The assumed familial nature of suicide continued as a thread throughout much of the nineteenth- and twentieth-century suicide literature. In June 1906, Charles Pilgrim, the president of the New York Commission on Lunacy, read a paper to the American Medico-Psychological Association in Boston. In it he declared, “There is nothing more firmly established than the fact of the transmission of the suicidal tendency. This tendency is not only very apt to reappear in the offspring but it is not unusual for it to appear at the same age that it appeared in the parent, and often the same means are sought to accomplish the end.” He went another disturbing step: “Therefore, it seems reasonable to expect the accomplishment of considerable good by the efforts of our own profession to prevent marriage where any hereditary taint exists.”
Several pedigrees of families with heavy burdens of suicide appeared in the medical literature at about the same time as Pilgrim’s remarks. Two British physicians published four generations of a pedigree of a seafaring family that was saturated with suicide and insanity: of sixty-five family members, six committed suicide, four threatened it, eight were “markedly peculiar in mental condition,” and six were “idiotic or insane.” The language of the doctors leaves no doubt about their views: “The evil results in the case of Family C2 are specially apparent, a deeply affected father having mated with an habitual drunkard.… The rapid method of suicide has accounted for two of the cousins, the asylum will protect Family C2 from further disasters, the antisocial tendencies of Family C3 will diminish the chances of procreation, and Family C5 has begun badly, and will no doubt leave its mark in asylum records.”

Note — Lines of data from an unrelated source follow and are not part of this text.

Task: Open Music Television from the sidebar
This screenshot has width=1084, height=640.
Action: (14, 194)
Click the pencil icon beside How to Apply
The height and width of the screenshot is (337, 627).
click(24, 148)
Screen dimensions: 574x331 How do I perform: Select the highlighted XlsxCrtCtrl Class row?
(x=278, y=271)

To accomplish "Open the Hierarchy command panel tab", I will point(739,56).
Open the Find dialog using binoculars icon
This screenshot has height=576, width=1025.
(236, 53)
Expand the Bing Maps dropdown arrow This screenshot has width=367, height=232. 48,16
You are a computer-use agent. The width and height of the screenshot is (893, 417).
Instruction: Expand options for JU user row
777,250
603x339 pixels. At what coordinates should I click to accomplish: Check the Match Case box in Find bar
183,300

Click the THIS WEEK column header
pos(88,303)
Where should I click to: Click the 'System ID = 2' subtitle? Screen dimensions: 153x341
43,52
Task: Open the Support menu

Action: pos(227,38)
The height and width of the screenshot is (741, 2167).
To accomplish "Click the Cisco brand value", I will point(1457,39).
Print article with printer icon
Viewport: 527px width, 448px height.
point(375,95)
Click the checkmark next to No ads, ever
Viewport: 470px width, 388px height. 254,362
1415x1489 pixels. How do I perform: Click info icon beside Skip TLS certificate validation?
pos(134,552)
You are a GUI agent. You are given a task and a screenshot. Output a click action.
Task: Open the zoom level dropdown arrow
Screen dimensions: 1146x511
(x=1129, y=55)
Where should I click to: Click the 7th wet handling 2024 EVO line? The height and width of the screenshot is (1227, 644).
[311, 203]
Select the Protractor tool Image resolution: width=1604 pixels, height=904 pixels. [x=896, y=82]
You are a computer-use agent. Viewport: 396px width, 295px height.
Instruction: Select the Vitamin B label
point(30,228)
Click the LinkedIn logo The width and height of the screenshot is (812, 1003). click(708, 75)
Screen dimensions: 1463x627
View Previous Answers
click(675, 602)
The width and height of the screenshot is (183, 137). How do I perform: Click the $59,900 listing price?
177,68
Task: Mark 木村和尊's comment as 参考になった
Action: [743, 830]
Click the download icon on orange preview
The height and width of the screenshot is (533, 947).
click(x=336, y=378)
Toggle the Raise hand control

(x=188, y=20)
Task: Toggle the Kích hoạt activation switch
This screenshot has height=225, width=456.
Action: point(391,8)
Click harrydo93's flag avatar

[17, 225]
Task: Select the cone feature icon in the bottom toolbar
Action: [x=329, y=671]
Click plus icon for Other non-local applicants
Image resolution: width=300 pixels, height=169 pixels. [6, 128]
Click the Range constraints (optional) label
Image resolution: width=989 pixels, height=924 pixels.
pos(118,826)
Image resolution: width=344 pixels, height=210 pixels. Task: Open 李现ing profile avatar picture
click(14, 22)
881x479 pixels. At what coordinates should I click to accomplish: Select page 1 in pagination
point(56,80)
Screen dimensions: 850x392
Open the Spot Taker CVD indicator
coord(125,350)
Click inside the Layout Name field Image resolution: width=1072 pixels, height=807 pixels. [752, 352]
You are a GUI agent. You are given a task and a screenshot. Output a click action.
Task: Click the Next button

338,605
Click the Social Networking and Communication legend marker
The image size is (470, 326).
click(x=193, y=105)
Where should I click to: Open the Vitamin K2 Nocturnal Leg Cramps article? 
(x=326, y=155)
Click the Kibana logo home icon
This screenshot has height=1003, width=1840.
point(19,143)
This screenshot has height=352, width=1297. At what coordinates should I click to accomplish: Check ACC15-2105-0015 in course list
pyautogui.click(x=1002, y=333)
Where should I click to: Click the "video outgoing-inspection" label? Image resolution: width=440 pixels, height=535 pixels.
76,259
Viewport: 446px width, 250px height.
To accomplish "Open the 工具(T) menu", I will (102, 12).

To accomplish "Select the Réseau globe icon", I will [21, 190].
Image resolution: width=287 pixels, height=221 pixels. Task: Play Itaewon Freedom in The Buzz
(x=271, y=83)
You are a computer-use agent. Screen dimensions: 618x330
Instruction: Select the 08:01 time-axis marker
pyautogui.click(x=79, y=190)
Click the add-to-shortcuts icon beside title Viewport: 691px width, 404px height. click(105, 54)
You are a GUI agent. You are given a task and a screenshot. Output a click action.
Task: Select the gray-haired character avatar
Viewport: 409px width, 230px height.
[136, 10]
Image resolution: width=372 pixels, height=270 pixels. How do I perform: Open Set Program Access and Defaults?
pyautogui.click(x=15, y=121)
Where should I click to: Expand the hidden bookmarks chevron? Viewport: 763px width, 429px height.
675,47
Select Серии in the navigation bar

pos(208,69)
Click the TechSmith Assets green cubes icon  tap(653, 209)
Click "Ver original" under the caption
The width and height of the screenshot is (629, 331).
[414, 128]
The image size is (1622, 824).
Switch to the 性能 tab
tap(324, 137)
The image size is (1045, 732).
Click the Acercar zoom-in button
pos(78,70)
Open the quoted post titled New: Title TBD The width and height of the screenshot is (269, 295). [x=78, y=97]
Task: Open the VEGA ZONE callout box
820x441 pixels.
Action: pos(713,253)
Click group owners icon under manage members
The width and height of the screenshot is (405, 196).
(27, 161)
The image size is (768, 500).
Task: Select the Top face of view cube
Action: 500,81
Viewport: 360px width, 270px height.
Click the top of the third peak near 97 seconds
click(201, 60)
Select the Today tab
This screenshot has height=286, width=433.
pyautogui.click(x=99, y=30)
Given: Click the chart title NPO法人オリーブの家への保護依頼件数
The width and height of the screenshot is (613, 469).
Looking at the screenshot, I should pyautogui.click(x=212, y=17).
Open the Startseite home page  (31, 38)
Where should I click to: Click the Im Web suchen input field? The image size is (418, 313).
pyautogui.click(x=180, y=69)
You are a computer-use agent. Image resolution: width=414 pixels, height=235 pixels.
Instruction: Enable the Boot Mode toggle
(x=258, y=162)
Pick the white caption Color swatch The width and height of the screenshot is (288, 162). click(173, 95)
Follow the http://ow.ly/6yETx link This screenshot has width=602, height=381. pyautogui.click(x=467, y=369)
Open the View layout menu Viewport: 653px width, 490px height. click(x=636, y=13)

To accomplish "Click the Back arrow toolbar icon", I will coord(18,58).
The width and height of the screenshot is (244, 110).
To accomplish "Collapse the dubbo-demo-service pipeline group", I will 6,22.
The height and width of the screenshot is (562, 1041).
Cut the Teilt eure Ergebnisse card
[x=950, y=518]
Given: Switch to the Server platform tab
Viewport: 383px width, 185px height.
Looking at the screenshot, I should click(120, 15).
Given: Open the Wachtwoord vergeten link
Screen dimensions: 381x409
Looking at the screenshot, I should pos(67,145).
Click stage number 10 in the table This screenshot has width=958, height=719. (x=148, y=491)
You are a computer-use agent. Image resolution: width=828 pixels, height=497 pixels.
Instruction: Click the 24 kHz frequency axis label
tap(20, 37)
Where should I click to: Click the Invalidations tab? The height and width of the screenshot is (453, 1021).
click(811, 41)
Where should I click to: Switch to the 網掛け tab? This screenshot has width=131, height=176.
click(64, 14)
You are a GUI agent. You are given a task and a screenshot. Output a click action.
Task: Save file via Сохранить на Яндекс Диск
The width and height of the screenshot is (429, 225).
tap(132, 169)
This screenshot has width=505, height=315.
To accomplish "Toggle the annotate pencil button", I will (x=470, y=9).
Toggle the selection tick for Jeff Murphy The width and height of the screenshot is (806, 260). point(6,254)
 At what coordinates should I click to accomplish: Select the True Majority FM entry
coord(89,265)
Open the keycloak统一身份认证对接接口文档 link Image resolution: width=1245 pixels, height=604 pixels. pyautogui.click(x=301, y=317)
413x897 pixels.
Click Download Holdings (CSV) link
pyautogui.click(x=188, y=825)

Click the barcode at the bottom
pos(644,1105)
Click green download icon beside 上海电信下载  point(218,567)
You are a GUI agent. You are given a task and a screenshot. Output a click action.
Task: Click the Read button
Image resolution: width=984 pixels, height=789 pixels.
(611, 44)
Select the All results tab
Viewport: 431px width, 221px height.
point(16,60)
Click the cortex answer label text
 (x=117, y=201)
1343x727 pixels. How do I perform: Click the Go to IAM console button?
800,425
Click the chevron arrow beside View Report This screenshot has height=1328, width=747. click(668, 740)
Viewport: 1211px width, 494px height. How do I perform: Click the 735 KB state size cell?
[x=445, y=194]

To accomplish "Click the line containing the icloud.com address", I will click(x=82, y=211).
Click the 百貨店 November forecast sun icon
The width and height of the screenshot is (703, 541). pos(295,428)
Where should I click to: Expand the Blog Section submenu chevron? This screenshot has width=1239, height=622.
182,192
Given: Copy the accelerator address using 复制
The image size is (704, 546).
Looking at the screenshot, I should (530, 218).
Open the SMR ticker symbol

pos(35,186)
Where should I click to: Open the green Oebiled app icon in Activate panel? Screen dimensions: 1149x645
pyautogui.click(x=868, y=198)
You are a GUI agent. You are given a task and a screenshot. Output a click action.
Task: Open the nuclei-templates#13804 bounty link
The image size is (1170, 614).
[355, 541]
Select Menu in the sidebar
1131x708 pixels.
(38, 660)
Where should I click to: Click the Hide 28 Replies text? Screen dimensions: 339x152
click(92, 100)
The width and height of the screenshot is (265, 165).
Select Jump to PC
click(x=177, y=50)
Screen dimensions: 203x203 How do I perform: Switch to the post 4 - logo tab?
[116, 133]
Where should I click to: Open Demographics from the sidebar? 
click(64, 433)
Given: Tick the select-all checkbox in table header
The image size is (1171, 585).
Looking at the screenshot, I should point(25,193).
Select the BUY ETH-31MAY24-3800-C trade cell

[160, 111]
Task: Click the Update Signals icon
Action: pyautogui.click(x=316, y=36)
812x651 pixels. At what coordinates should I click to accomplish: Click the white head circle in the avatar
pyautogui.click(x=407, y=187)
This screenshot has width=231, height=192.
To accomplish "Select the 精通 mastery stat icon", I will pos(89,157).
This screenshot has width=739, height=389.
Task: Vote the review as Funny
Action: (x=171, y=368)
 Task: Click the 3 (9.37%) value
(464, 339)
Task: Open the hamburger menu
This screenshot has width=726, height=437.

In 1901, the Medical Record noted an even more alarming concentration of suicides in one family:
A man named Edgar Jay Briggs, who hanged himself on his farm, near Danbury, Connecticut, a few days ago, was almost the last surviving member of a family which has practically been wiped out of existence by suicide. The history of self-destruction in this family extends over a period of more than fifty years, and in that time, so it is stated, at least twenty-one of the descendants and collaterals of the original Briggs suicide have taken their own lives. Among these were the great-grandfather, grandfather, father, brother, and two sisters of the one just dead.
More r
ecently, in Iraq, five suicides—four by self-immolation and one by gunshot—were reported in the two sisters, brother, and two nephews of a woman who had herself attempted suicide by pouring kerosene over her body and lighting a match.
Many other “suicide families” have been cited in the medical literature, but, while compelling, they by no means establish a genetic basis for suicide. The odd or striking case history is more likely to be noticed and written up for scientific publication, and other factors—such as family exposure to suicide or learning from another family member’s behavior that suicide is a tenable, even desirable, way of handling the problems of life or illness—may be important as well. Ferreting out a biological predisposition to suicide from psychological influences is difficult. And even assuming that it can be shown that suicide is hereditable, or partially so, new questions immediately arise: What exactly is being genetically transmitted from one generation to the next? Are there specific genes that make an individual more likely to commit suicide? Or is an increased tendency to commit suicide due only to the passing on of the genetic predispositions to the psychiatric conditions most intimately linked to suicide—depression, manic-depression, schizophrenia, and alcoholism—all of which, especially the mood disorders, we know to have a strong genetic basis? Are there specific genes associated with certain aspects of temperament—impulsivity, aggression, and violence—that we know also to be predictive of suicide? A particularly lethal combination of genetic liabilities may well result from an underlying volatile temperament mixed with, or triggered by, mania, psychosis, or alcoholism.